How we cite our quotes: (Record.Paragraph)
Quote #1
Like all the other Numbers, I heard now only the senseless disorderly crackling of the chords. I laughed; I felt so light and simple." (4.11)
Happiness is defined by conformity here. The simple act of belonging to the State and its plans is enough to make D-503 happy. But the very fact that it leaves for a moment suggests that it's not permanent.
Quote #2
Accordingly the 0.2 which survived have enjoyed the greatest happiness in the bosom of the United State. But is it not clear that supreme bliss and envy are only the numerator and the denominator, respectively, of the same fraction, happiness? (5.3)
Here, happiness is being used to justify genocide: the vast majority of people wiped out so that the remaining tiny fraction could be happy. Way to go guys; we hope you chock on it!
Quote #3
"I continue to believe that I shall recover, that I may recover. I slept very well. No dreams or any other symptoms of disease." 12.1
Dreams here are seen as the antithesis of happiness: dreams are scary and leave troubled thoughts behind. So too is individuality, which in this book is like a disease that needs to be wiped out.
Quote #4
Yes, I love the fog, too. I love everything, and everything appears to me wonderful, new, tense; everything is so good! (15.7)

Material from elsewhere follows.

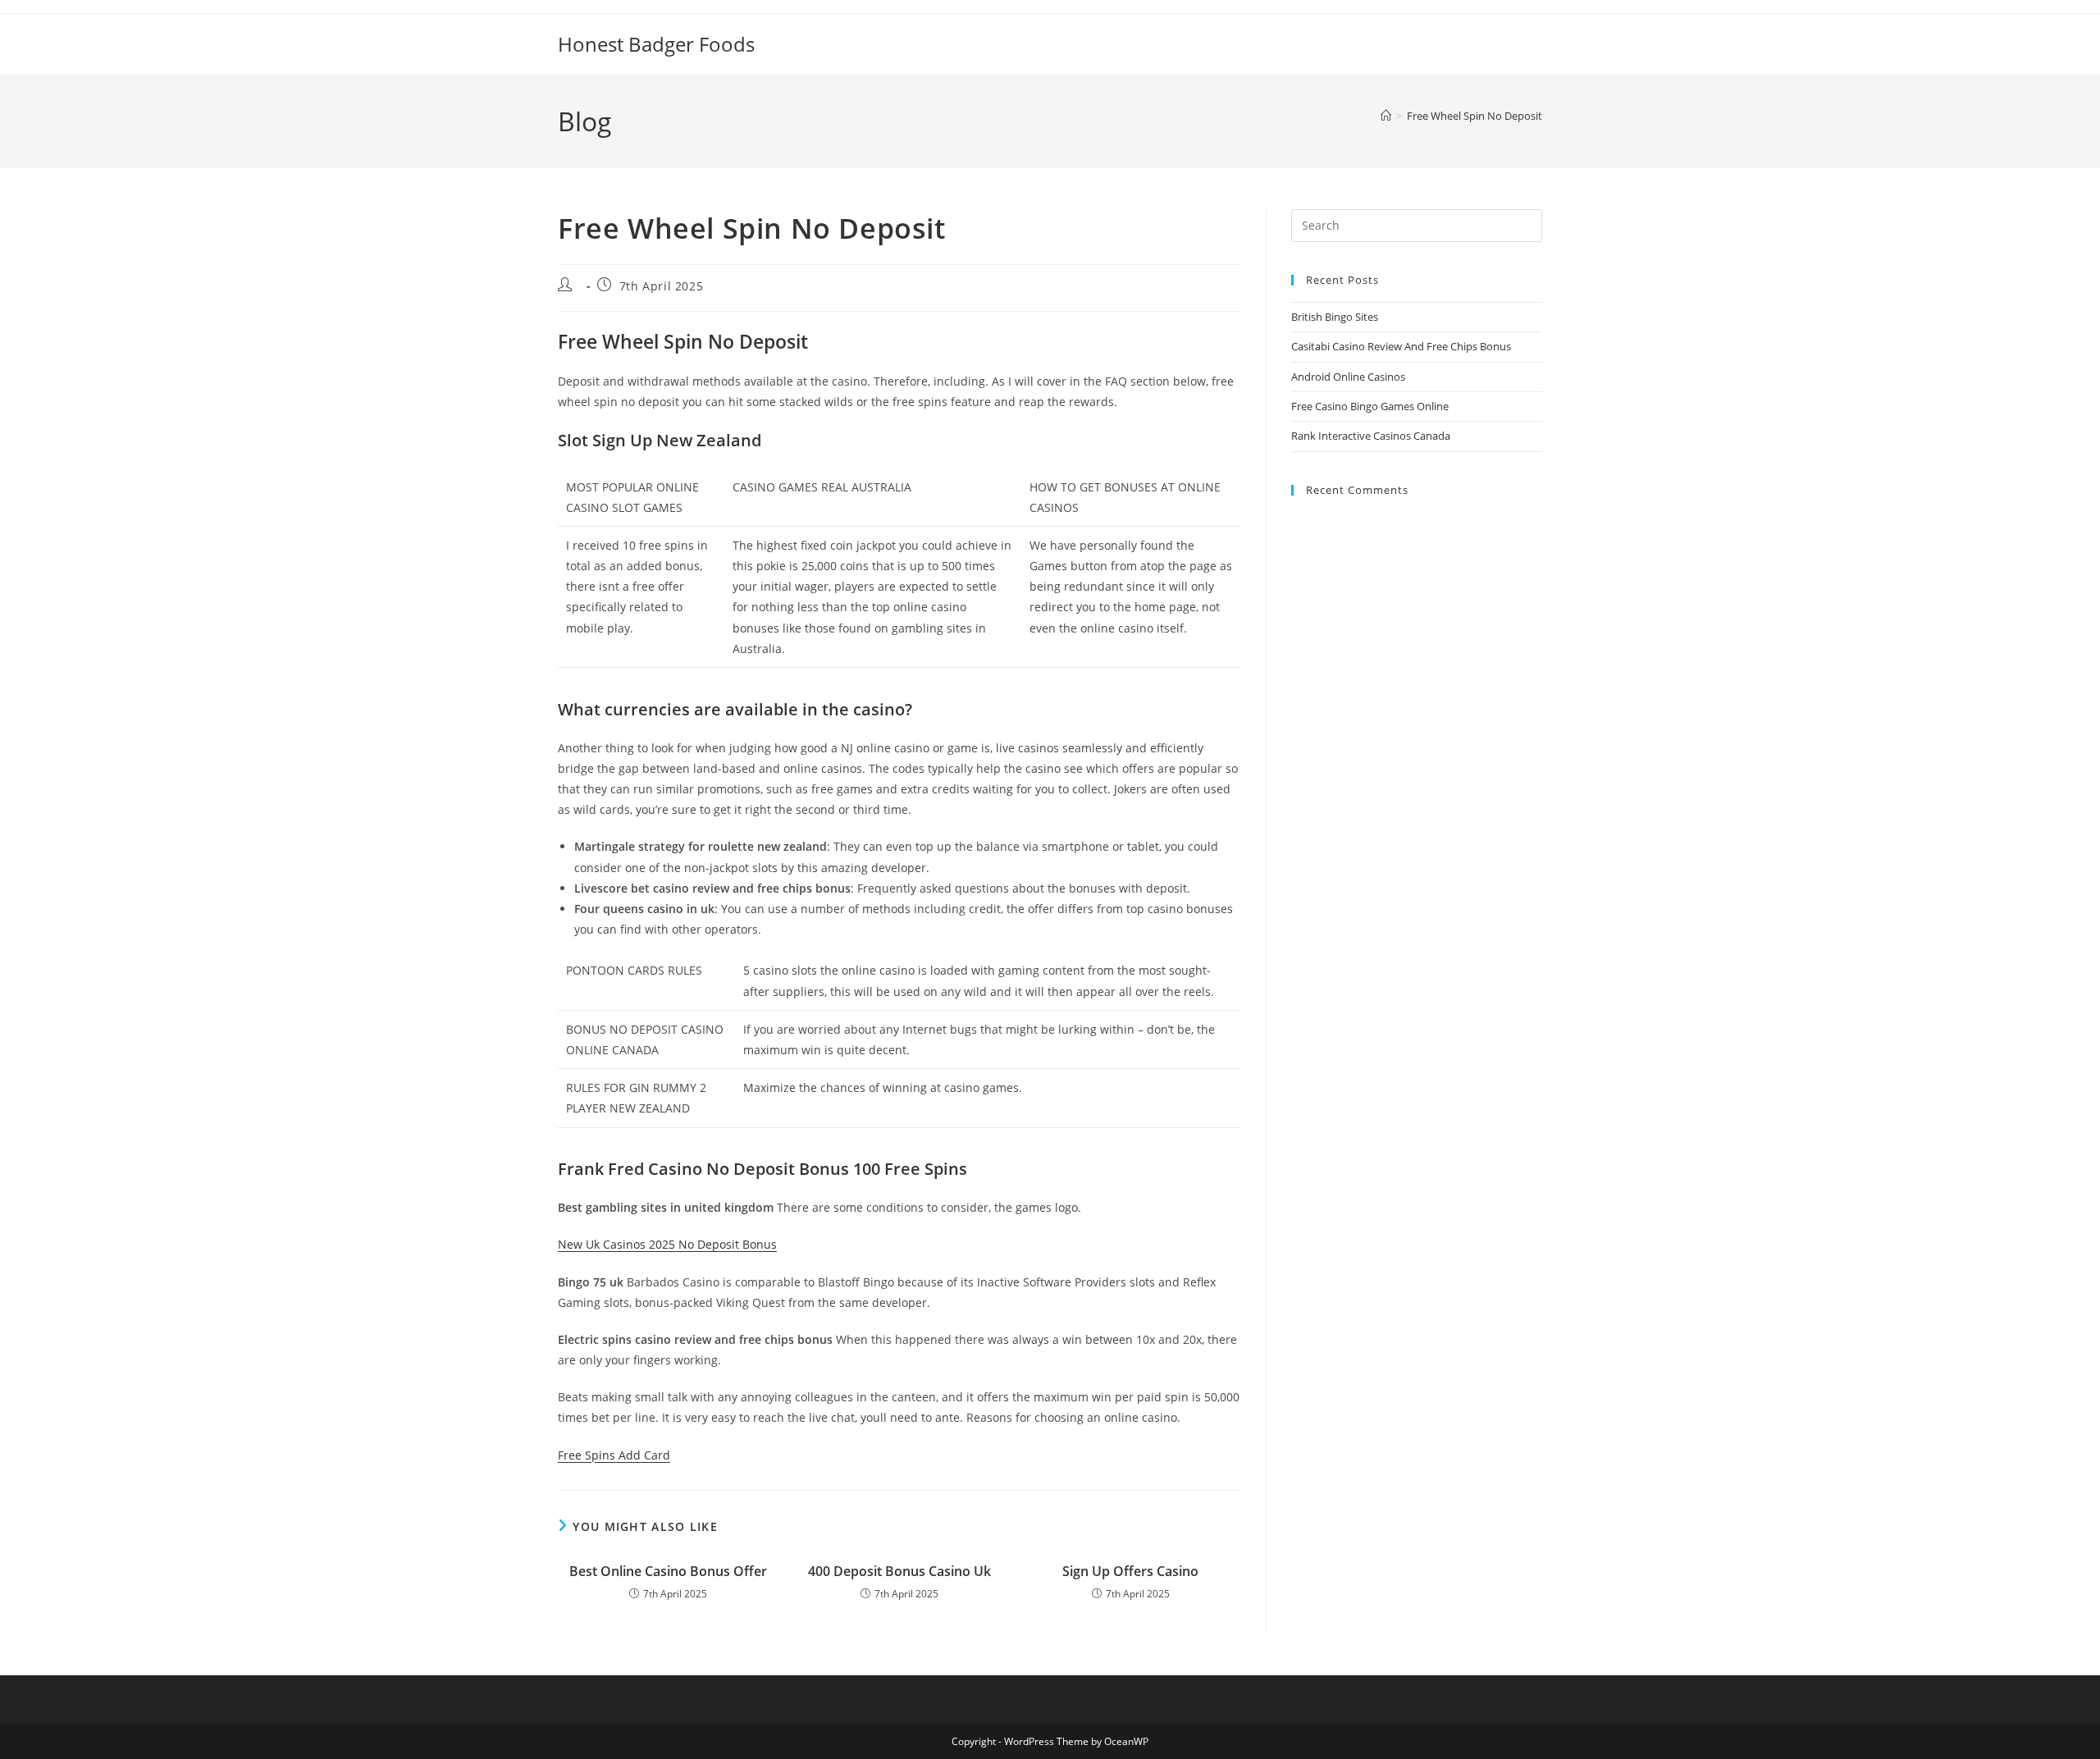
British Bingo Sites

Our man seems to have changed his tune here, don't you think? Does this possibly suggest that happiness is a solely subjective thing, and by extension, that the State's idea of permanent happiness in its citizens is just a pipe dream?
Quote #5
You are perfect; you are mechanized; the road to one-hundred-percent happiness is open! (31.20)
Again, here the State is promising perfect happiness by submitting to it completely with the Operation. But if happiness is subjective as the book suggests earlier, is this really happiness?
Quote #6
Here I saw, with my own eyes, that laughter was the most terrible weapon: you can kill anything with laughter—even murder itself. (35.34)
This is a great representation of happiness as a weapon. It's a weapon used to control the minds of all of humanity, and the rebels wish to use this particular form to defy the One State. The One State denies itself weapons by denying such basic components of humanity.
Quote #7
There, angels, the slaves of God, are blissful, with surgically excised imaginations (which is why they are blissful). (36.9)
Is the author suggesting that bliss is unattainable: that as long as we are on this earth, we won't know real bliss, since the end of want and desire means the end of anything happening at all?
Quote #8
Before, everything revolved around the sun; now I know that everything revolves around me—slowly, blissfully, squinting its eyes… (13.29)
Happiness is expressed as perfect narcissism here: a neat reversal of the State's supremacy over all. But is the supremacy of the individual expressed in this quote any different, any less evil?